Fizemos imensas leis para evitar a corrupção, que todos aplaudiram. E depois queixamo-nos de um Estado lento que se perde anos em labirintos burocráticos antes de conseguir fazer alguma coisa. Vamos acumulando incompatibilidades para os políticos, que todos aplaudem. E depois queixamo-nos que os melhores não querem estar na política. Estou curioso em ver a proposta de Marcelo Rebelo de Sousa de alargar as regras hoje existentes, sobre familiares na Administração Pública, aos primos a ser aplicada em municípios de cinco mil eleitores. Todas as nossas boas intenções têm um preço.

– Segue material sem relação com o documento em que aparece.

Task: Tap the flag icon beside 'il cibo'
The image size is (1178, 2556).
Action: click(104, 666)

Sou mais radical no diagnóstico: acredito que a endogamia evidente em todos os círculos de poder, dentro e fora do Estado, resulta de uma elite pequena e de uma sociedade desigual. E que a melhor forma de a combater é uma excelente escola pública onde todos ponham os seus filhos, universidades democráticas que sejam o oposto da escola elitista que alguns dos mais indignados deste momento sempre defenderam, políticas urbanas que contrariem a lógica do mercado e permitam que classes se misturem, transportes públicos magníficos que todos usem e uma distribuição de rendimentos mais justa.
Como se vê pelas dinastias que governam os EUA, o problema não é só pequenez do país, é a desigualdade. A resposta é tornar o poder mais poroso — e isso só se consegue com sociedades menos estratificada.

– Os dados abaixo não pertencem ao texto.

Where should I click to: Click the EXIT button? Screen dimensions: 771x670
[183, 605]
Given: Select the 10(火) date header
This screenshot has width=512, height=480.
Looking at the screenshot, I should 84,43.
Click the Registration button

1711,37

E chegámos à segunda parte da nossa conversa. A maioria das pessoas que têm acesso ao espaço público é da elite. Escreve textos indignados sobre este assunto e vive ela própria em bolhas em que a endogamia, seja por via familiar ou de amizade, é a regra. Nas universidades, nos escritórios de advogados, nos conselhos de administração, nas companhias de teatro, nas redações de jornais. Todos preferem que este debate se fique pela política (ou mesmo pelo PS). Uns porque tratam os partidos como um cómodo repositório de todos os males da sociedade. Outros porque demonizam o Estado e as suas funções. Outros porque vivem na fantasia de que as redes de conhecimentos, amizade e parentesco não contam imenso no privado, não reparando nos apelidos que se repetem nas administrações. Outros, por fim, porque acham que não devemos aplicar os mesmos critérios éticos ao que tem um dono e ao que é de todos. Os últimos têm razão. Mas o Estado e a política repetem sempre o que acontece fora deles.
O meu amigo acabou a conversa a dizer que o PS tem de abrir as listas para dar um sinal que compreendeu o incómodo geral, mesmo que os partidos que atiram pedras com telhados de vidro não o façam. Concordei. Mas depois estraguei tudo: quando abrirem as listas virá mais gente da mesma pequena elite nacional. Talvez um pouco mais variada e com menos primos, mas das mesmas bolhas que se cruzaram nas mesmas escolas e restaurantes. Concluí que sou mesmo mais radical do que o meu amigo. Ele não quer falar de luta de classes.